The Covid-19 pandemic ensured technology became a deeper and more integral part of people’s lives across the world, but especially so in the USA, the global headquarters of Big Tech. Now, findings of the second wave of the American Institutional Confidence (AIC) poll show that the pandemic-era increase in technological reliance affected people’s view of technology itself. This, as a recent paper by US-based data analytics, social media, and governance experts Sean Kates, Jonathan Ladd, and Joshua A.
Tucker iterates, is a critical issue as public opinion can ultimately sway technology policy, either by increasing demand for new innovations and support of public-private relationships on one hand, or by calling for increased regulation and oversight on the other.
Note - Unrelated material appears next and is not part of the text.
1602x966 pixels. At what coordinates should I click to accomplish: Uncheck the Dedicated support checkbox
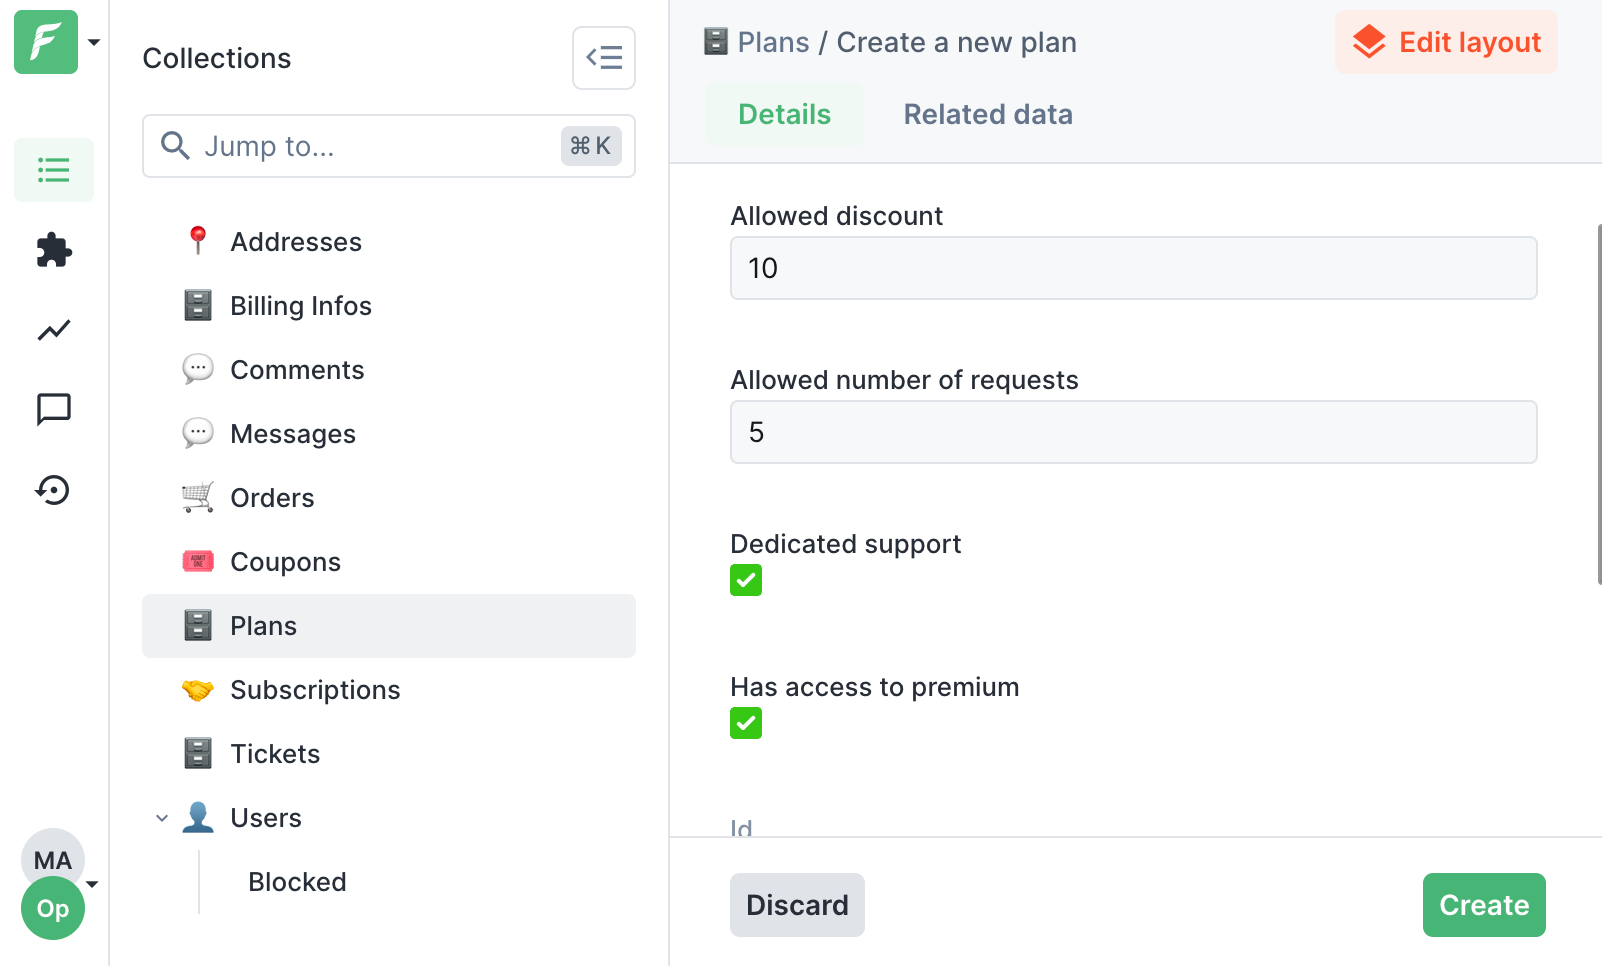click(x=746, y=580)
Over the past five years, the scholars have conducted a study on public confidence in American institutions to address such issues.
The AIC is a nationally representative panel survey asking respondents about their confidence in different institutions. In response to questions about how individuals feel about technology’s role in their life and their confidence in particular tech companies, the poll shows a “marked decrease in the confidence Americans profess for technology and, specifically, tech companies” which is greater and more widespread than for any other type of institution. The AIC results relied on a two-wave panel survey in which the same respondents were interviewed twice: First, pre-Covid in June and July 2018, and then through July-October 2021. Both polls were conducted by YouGov and the results of both the polling exercises were weighted to match the US Census Bureau’s most recent American Community Survey on key variables.
To represent Big Tech, the scholars chose three companies that are leaders in the use of different types of technologies and are well-known enough that many people would have a meaningful opinion about them. The tech companies chosen were Amazon, Google and Facebook, all dominant in their respective fields viz retail, search engine, and social media. The average level of confidence in every tech company had dropped precipitously by 2021. In fact, technology companies have experienced the steepest drops over the past five years when compared to all other institutions.
The AIC poll results reaffirm the findings of multiple polling organisations that the public’s support for and trust in the technology industry is slipping badly. In this phenomenon lies an opportunity for those understandably concerned by the unaccountable power wielded by Big Tech, not only in America but also the rest of the world including developing countries such as India, to put in place reasonable, national jurisdiction regulations to prevent mega digital platforms from becoming a global supra state. As it is, Big Tech has been using a veritable legion of lobbyists and lawyers to claim it is providing a public service to escape sovereign oversight. It has become increasingly clear that service ranks well below profit in the scheme of things. Escaping oversight ought not to be acceptable in any democracy.